■ **ASSIGNED TASK**: Whenever "payment" appears in a line, please copy that line from the data.
── DATA IN THIS EXERCISE
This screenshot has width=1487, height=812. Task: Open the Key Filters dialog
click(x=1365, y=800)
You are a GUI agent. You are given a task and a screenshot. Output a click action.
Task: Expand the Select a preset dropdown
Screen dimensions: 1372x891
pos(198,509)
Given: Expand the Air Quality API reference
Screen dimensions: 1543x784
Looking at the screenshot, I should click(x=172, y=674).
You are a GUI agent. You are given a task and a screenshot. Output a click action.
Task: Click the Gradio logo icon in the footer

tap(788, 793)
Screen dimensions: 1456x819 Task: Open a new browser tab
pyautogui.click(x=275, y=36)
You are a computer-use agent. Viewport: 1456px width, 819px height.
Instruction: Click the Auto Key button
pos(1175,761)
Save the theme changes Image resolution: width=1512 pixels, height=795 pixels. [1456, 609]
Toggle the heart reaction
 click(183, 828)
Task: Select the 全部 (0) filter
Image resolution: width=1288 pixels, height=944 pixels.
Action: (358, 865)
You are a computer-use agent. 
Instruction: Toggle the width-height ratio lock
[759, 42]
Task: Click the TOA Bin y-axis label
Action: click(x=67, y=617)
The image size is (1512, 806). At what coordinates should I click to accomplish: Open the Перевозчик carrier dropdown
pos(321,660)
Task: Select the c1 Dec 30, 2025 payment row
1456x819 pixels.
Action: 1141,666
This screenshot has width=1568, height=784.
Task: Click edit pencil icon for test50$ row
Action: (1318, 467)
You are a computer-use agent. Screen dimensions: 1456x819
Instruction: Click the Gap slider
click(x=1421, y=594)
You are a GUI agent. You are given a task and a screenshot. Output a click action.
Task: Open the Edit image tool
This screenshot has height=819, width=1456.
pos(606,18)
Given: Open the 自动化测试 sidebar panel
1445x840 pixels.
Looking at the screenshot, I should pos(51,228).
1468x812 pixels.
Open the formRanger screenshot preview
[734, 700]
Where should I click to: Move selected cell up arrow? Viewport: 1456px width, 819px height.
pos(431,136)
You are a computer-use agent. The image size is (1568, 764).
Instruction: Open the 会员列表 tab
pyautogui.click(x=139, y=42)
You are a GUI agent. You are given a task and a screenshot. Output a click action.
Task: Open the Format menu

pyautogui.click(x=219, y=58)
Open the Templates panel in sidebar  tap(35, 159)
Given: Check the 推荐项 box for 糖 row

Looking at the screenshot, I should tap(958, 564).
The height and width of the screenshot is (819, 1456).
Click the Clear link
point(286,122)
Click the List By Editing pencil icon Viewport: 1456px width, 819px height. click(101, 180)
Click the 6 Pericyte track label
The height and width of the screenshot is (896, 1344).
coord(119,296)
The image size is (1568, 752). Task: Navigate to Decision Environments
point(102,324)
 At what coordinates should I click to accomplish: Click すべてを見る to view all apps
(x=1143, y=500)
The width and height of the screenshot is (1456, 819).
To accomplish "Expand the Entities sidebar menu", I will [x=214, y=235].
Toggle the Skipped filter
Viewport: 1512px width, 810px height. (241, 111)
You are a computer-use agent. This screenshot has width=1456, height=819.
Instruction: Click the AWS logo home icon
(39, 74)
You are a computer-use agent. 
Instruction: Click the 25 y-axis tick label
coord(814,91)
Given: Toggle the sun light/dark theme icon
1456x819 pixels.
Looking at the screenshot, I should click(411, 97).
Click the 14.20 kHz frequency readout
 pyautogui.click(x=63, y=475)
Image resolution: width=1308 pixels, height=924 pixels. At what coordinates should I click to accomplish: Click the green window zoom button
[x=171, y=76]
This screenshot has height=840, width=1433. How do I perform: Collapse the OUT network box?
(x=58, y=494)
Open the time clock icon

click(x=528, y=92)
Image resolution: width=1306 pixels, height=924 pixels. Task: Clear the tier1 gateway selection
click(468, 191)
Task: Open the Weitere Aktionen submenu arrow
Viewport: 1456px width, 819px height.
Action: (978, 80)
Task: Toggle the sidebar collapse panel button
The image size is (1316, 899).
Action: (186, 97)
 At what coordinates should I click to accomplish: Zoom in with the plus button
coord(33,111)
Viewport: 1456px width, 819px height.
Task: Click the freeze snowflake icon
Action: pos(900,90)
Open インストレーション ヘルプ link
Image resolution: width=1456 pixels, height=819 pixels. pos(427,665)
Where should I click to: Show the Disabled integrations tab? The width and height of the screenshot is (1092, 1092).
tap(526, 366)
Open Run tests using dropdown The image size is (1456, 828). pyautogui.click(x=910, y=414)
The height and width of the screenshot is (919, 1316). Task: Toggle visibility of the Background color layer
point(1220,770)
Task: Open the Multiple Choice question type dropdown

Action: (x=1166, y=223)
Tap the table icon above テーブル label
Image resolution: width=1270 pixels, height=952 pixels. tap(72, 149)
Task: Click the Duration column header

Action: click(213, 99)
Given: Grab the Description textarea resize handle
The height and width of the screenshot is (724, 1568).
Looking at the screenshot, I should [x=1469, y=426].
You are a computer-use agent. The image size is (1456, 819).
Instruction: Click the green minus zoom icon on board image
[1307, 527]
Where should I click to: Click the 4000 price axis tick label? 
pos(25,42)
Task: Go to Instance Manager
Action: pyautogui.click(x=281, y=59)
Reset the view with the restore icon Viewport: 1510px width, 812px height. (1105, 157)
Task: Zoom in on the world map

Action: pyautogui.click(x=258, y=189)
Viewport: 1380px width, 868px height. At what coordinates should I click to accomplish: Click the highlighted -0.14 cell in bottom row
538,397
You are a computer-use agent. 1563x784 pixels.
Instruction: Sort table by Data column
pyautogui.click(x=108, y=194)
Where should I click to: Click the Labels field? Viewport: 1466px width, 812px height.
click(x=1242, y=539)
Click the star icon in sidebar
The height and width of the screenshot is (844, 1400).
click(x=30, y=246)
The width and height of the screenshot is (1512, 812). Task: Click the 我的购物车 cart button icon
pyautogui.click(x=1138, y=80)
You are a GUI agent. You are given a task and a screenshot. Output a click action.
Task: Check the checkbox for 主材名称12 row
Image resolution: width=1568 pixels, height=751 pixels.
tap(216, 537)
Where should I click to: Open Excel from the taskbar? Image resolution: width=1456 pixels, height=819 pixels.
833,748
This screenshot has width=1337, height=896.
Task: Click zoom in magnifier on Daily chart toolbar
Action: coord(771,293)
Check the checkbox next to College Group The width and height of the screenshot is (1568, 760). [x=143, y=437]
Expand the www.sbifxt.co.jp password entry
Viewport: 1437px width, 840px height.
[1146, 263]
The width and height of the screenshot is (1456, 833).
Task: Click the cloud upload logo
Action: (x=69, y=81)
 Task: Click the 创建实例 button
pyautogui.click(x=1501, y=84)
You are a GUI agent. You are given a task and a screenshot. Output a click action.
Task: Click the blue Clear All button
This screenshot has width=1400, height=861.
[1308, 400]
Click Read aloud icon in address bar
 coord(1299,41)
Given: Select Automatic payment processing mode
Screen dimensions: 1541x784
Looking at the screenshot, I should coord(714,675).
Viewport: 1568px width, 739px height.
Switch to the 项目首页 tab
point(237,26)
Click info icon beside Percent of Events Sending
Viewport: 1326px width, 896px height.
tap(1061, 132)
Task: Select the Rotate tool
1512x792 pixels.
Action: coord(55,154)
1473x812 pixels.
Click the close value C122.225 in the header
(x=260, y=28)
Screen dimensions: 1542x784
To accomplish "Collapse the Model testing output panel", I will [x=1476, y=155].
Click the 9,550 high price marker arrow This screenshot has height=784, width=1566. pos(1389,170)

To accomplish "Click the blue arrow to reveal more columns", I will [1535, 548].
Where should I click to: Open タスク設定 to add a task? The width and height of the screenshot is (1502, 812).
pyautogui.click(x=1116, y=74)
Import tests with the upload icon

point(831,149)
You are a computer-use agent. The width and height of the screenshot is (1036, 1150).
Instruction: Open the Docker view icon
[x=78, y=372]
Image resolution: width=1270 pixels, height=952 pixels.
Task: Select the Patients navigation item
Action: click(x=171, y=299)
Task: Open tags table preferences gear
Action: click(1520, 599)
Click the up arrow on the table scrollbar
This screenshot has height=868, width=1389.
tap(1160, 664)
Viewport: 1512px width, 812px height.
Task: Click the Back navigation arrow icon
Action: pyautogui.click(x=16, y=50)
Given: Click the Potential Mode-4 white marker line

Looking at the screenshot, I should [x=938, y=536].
────
■ **THE ANSWER**:
Task: Select the c1 Dec 30, 2025 payment row
Given: Select Automatic payment processing mode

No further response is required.